- 文書抜粋:
-*-

高校恩師が語る北口榛花伝説「明らかに勢いが…」先輩を負かせたキャッチボール
旭川東高陸上部で北口榛花を指導した松橋昌巳さん Photo By スポニチ
 女子やり投げ決勝で、23年世界女王の北口榛花(JAL)が、日本女子のトラック・フィールド種目で日本初の金メダルを獲得した。1投目に65メートル80の今季自己ベストをマーク。得意の逆転劇ではなく、あざかやな先行逃げ切りで偉業を達成した。
 北口がやり投げと出合ったのは、高校時代だった。旭川東高で陸上部顧問だった松橋昌巳さんは、入学式で初めて見た衝撃が忘れられない。「体が大きいし、肩幅もある。身体能力も高い」。そんな北口は水泳やバドミントンに打ち込み、高校からはクラブチームで水泳に専念する予定だった。ダメ元で陸上部に誘い、北口は「水泳と両立やってもいいならなら」と返答して入部した。

 練習を見ると、全てが規格外。当時やり投げを専門にしていた先輩とのキャッチボールは北口伝説と言っていい。キャッチボールの距離をどんどん離していくと、ひょうひょうと投げる北口とは対照的に明らかに先輩が厳しい表情でボールを投げている。「男子並みでした。北口が優勢になり、明らかに勢いが違った」。天性の肩の柔らかさを物語る。

 水泳との両立のため、練習参加はまばら。それでも、入部から1カ月あまりで迎えた6月の道大会では、やり投げで大会記録を上回る45メートルを投げて北海道で優勝。「才能以外の何物でもない。本人もビックリ。周りも“何だ、こいつ”と」。秋の日本ユースでの好成績をきっかけに、陸上一本に絞った。全国総体を制した高2で日本陸連の「ダイヤモンドアスリート」に認定。一気に才能を開花させた。

 高校3年次、松橋さんにとって忘れられないシーンが夏の全国高校総体。優勝を果たした世界ユース選手権の2週間後に強行出場して連覇を成し遂げた。それでも「表彰で戻ってきた時、泣きながら戻ってきた」。世界ユース女王として勝てた安堵(あんど)ではなく、大会記録を出せなかったことに対する悔し涙だったという。当時から高い目標を設定し、それに向かって突き進み続けた北口らしい真っ直ぐな性格の表れるエピソードだった。

-*-

- 設定課題:
**1)** 文書抜粋を編集し、「水泳との両立のため、練習参加」を含む箇所から「定。一気に才能を開花させた。」の直後までを、「道大会」を「全道大会」に置き換えて示してください。
**2)** 文書抜粋で、北口が高校時代に出場した大会として挙げられている名称をすべて、本文中の呼び方で列挙してください。
提供データは文書抜粋とは関係がありません。

-*-

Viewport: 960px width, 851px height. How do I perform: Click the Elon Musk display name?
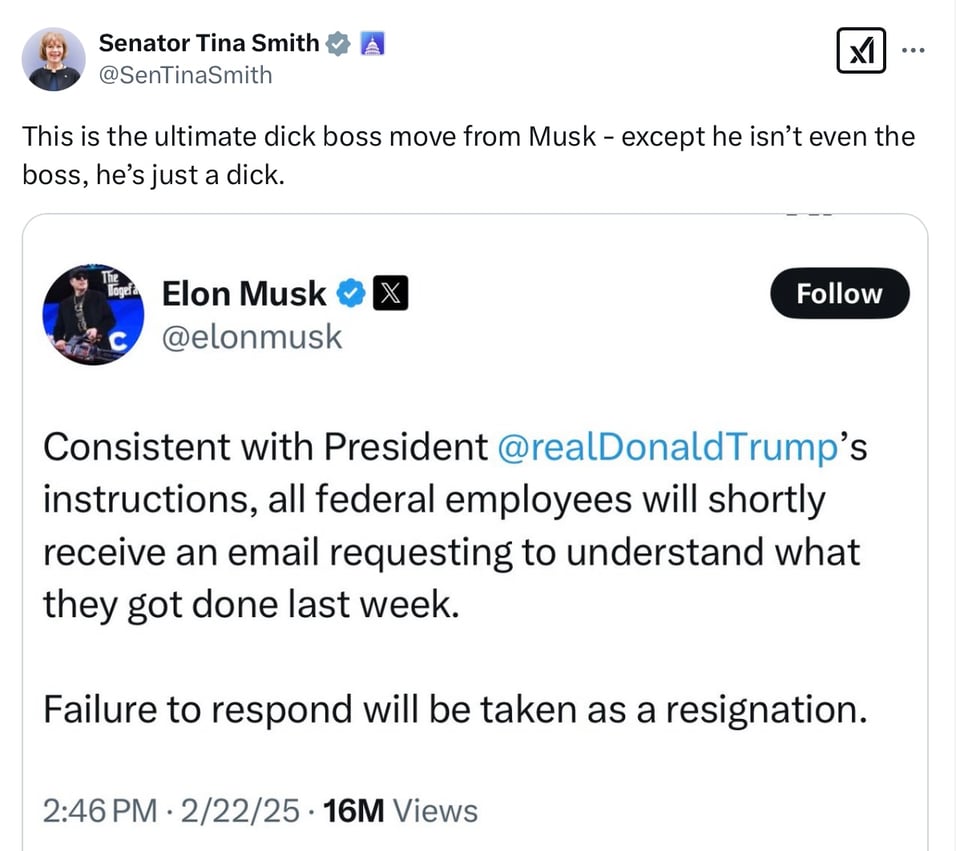click(x=244, y=294)
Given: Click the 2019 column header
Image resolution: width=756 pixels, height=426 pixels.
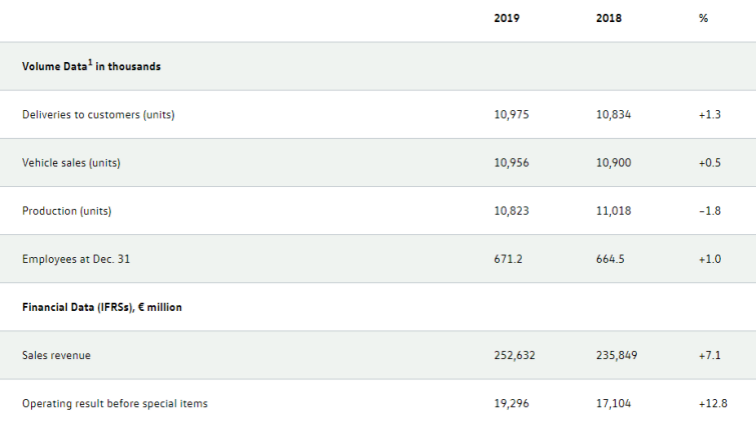Looking at the screenshot, I should click(x=507, y=18).
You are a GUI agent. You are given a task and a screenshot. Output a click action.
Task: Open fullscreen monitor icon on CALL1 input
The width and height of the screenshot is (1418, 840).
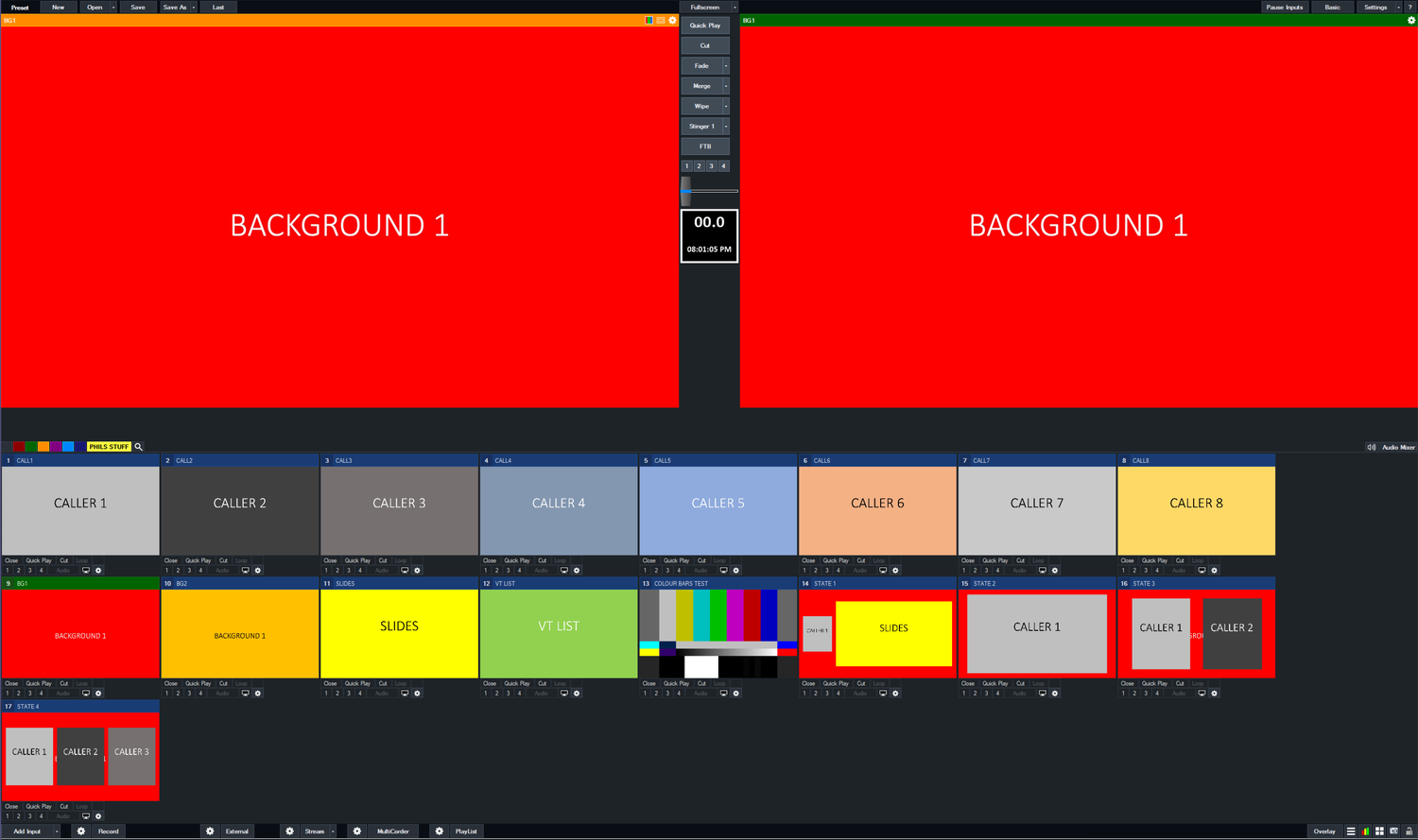pyautogui.click(x=87, y=570)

-*-

- 解答一覧:
**1)**
水泳との両立のため、練習参加はまばら。それでも、入部から1カ月あまりで迎えた6月の全道大会では、やり投げで大会記録を上回る45メートルを投げて北海道で優勝。「才能以外の何物でもない。本人もビックリ。周りも“何だ、こいつ”と」。秋の日本ユースでの好成績をきっかけに、陸上一本に絞った。全国総体を制した高2で日本陸連の「ダイヤモンドアスリート」に認定。一気に才能を開花させた。

**2)**
- 道大会
- 日本ユース
- 全国総体
- 世界ユース選手権
- 全国高校総体